Jumat, 28 Januari 2011

Language Testing


There is an essential difference between the traditional “grammar” test for native speaker of English and the kind of structure test appropriate for the foreign learner. Inasmuch as it can generally be assumed that the native speaker of the language has mastered a grammatical system largely or wholly acceptable for informal discourse, “grammar” tests at least on the high school and college levels have usually concentrated on matters of style and diction appropriate for rather formal written English. On the other hand, structure tests for foreign students will have as their purpose the testing of control of the basic grammatical patterns of the spoken language.

The preparation of a structure test should always begin with the setting of a detailed outline of the proposed test content, but the percentage of items to be written around each problem. This outline may have to be modified somewhat on the basis of the results of pretesting, but great care must be taken to ensure that the final form of the best includes abroad range of relevant grammatical problems in proportion which reflect their relative importance.
Selection of the structures to be included in an achievement test is relatively easy inasmuch as the class text can and should be used as the basis for our test. As a rule, the test should include the full range of structures that were taught in the course and each structural type should receive about the same emphasis in the test that it receives in the classroom.
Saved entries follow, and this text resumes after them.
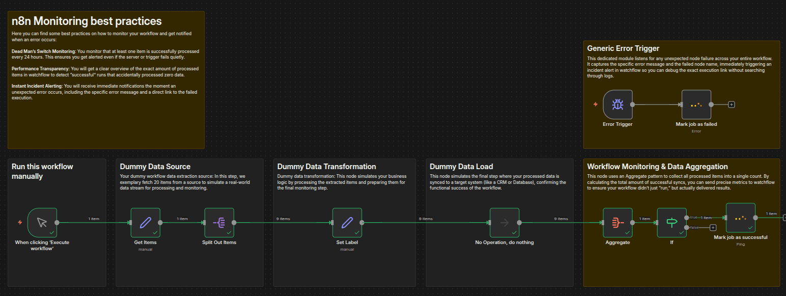Click the No Operation, do nothing node
Viewport: 786px width, 296px height.
pos(504,223)
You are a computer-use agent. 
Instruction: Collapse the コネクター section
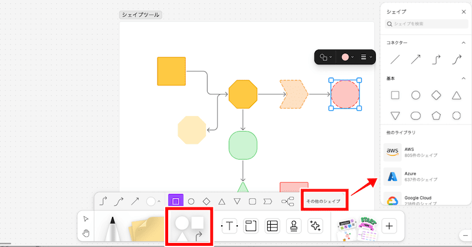tap(462, 42)
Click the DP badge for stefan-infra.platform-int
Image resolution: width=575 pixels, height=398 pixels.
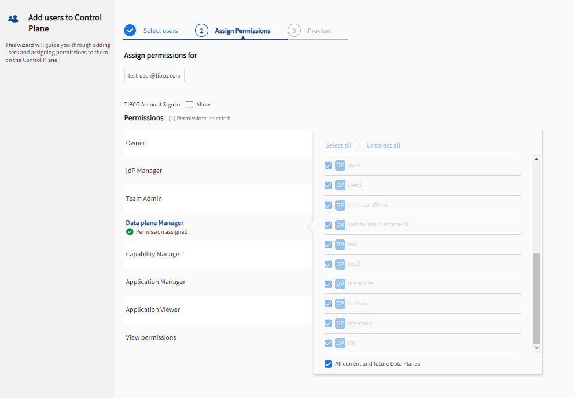coord(340,224)
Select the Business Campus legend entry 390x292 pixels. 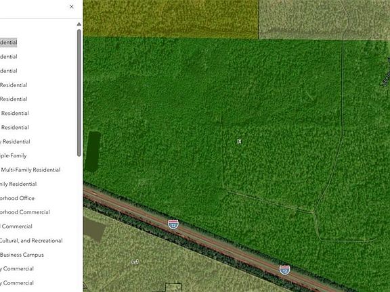pyautogui.click(x=22, y=255)
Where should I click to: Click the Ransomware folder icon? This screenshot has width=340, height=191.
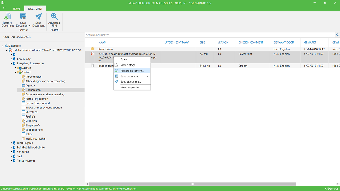92,49
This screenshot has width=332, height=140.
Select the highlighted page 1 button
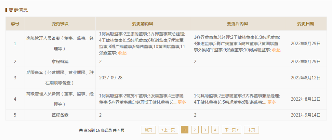pyautogui.click(x=185, y=130)
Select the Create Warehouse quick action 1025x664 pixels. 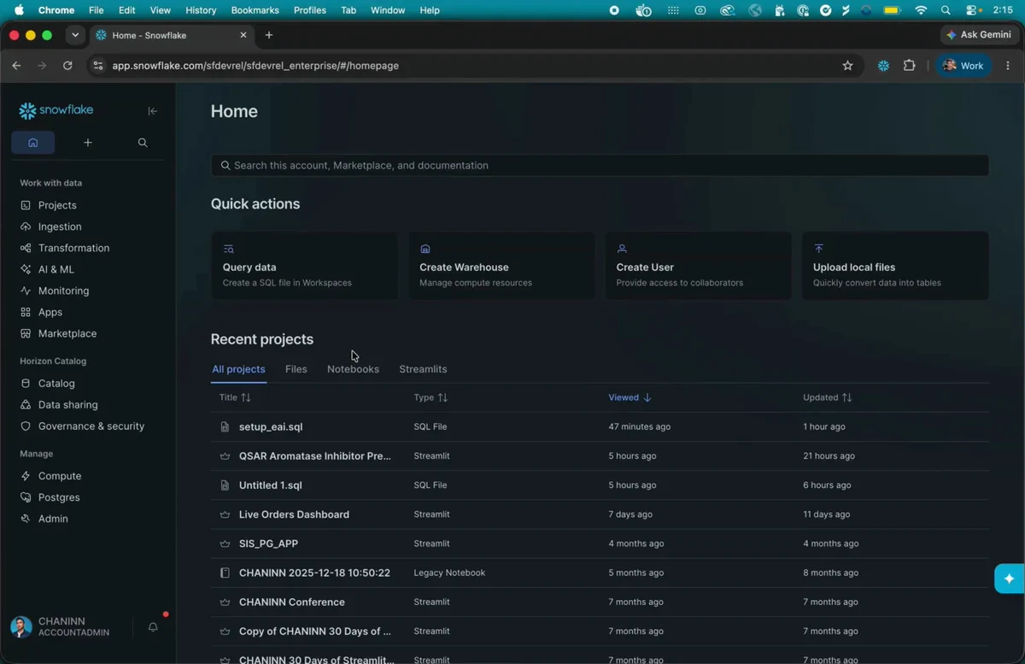pos(501,266)
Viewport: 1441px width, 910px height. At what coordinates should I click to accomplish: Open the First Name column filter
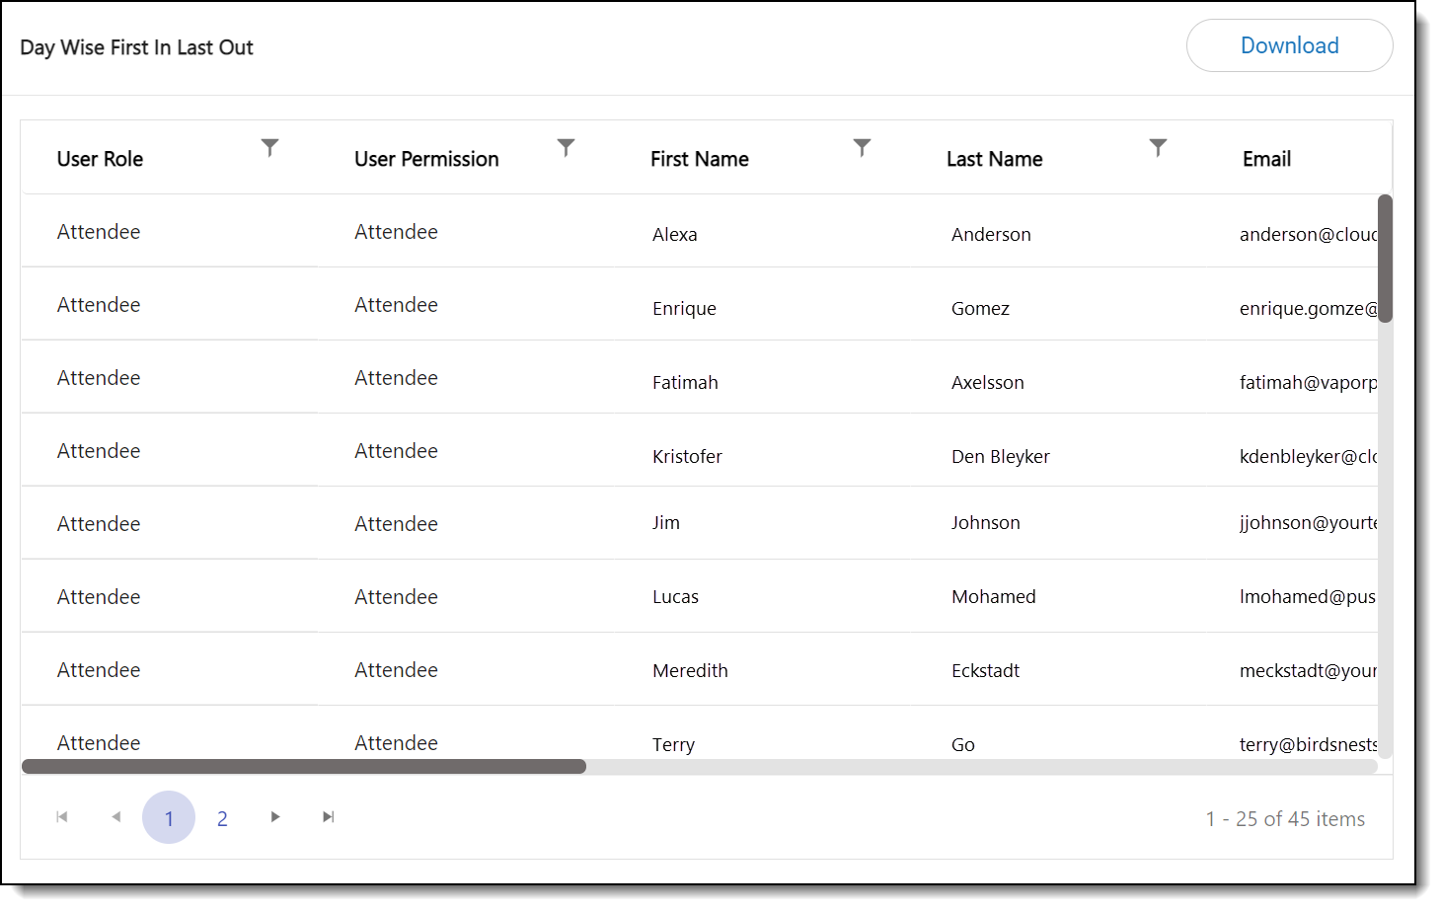pyautogui.click(x=862, y=148)
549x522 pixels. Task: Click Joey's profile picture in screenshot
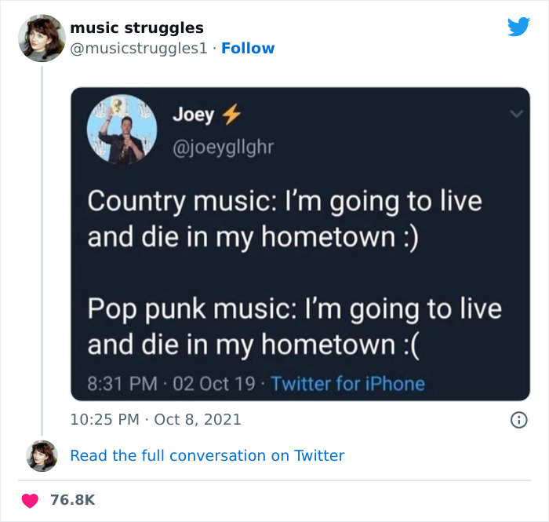(122, 129)
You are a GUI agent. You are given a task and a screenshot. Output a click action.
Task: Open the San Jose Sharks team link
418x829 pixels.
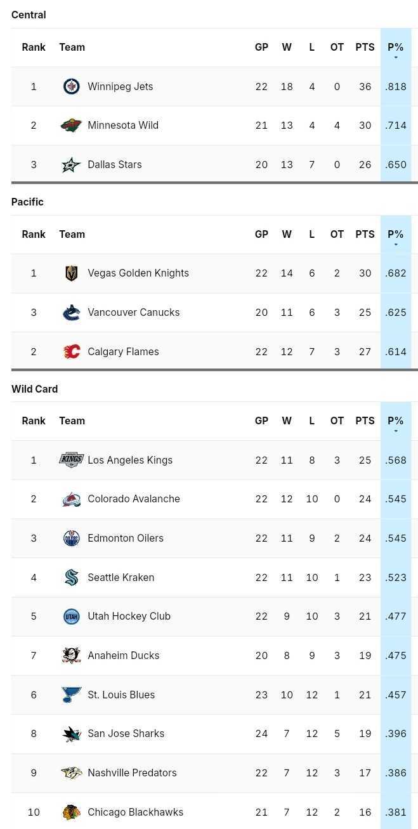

1.   Completion (Multiple-choice). The most common type of multiple-choice structure item presents a context which one or more words are missing, followed by several alternative completions.
2.   Sentence alternative (Multiple-choice). Another item type does away with the item stem altogether simply presents several sentences from which the examinee chooses the acceptable version.
3.   Sentence interpretation (multiple-choice). A third type of structure item presents a stimulus and then asks for an interpretation. This becomes a kind of reading comprehension task in which the crucial clues are structural.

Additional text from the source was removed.